VMware vSphere Kubernetes Service

Cause

The VKS cluster node enters a NotReady state during an IP conflict because the Kubelet (the agent on the node) can no longer maintain a reliable heartbeat with the kube-apiserver

Resolution

Correct the IP address duplication.

Additional Information

If searching the virtual machines based on IP address in vCenter did not show any duplicate IP address you can try to the following steps to confirm if the node getting into NotReady state is due to a duplicate IP address or not .

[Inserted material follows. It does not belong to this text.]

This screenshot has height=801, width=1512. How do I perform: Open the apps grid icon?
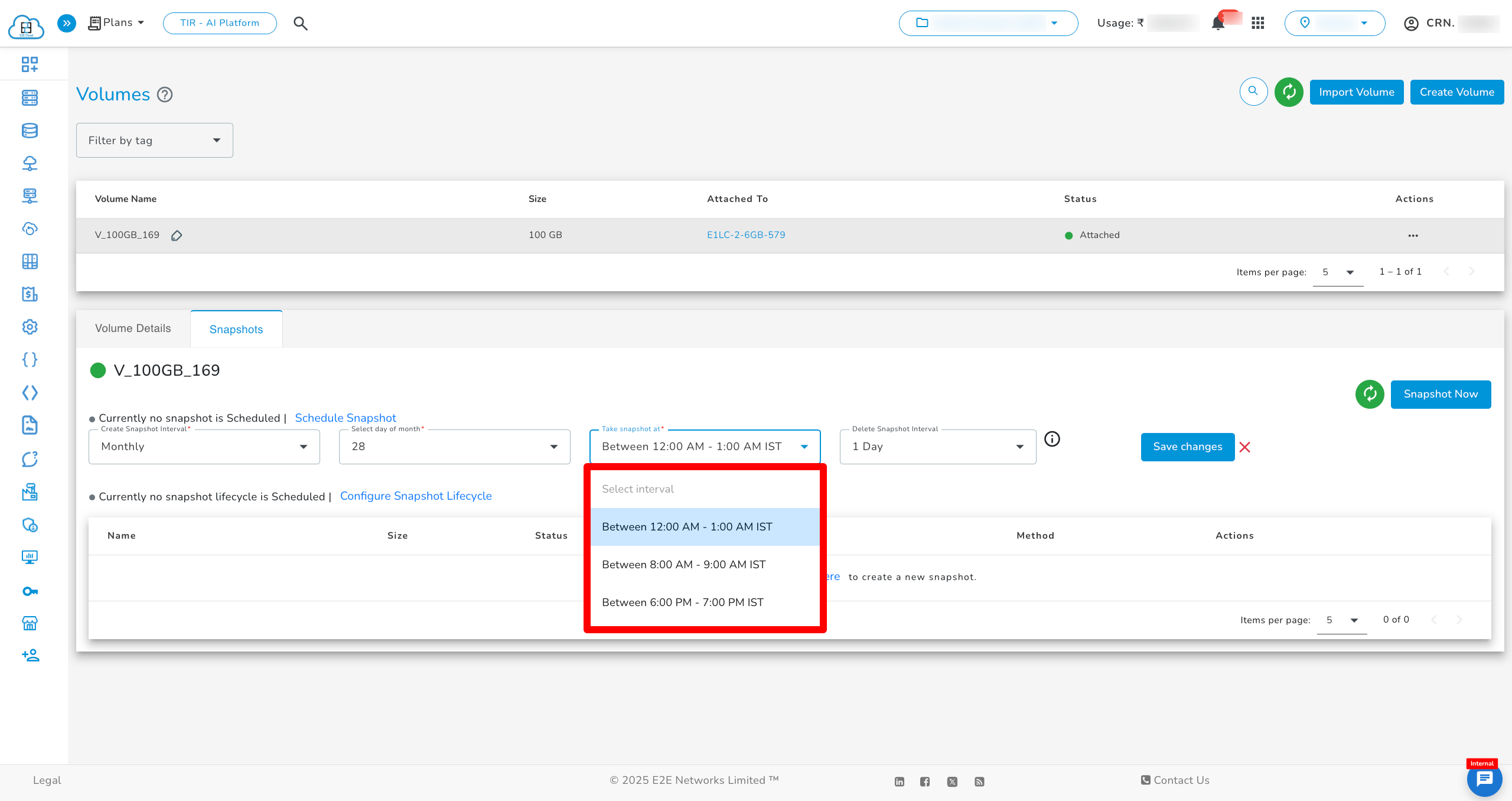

Disconnect the nic for the virtual machine (of the problematic node that in NotReady state) using the VMware Host Client
1. Log in: Open the VMware Host Client by entering the ESXi host IP address in a web browser.
2. Locate VM: Click on Virtual Machines in the navigator pane and select the target VM.
3. Edit Settings: Click Edit in the top menu bar.
4. Toggle NIC State:
  - Expand the Network Adapter section.
  - Disconnect : uncheck the Connected box.
5. Save: Click Save.
Check if you can ssh or ping the problematic node IP address.
- if you can then Correct the IP address duplication.
- If can not then this is not a duplicate IP address issue, and you will need to login from the virule machine console to invistigate what causing the node to get into NotReady state.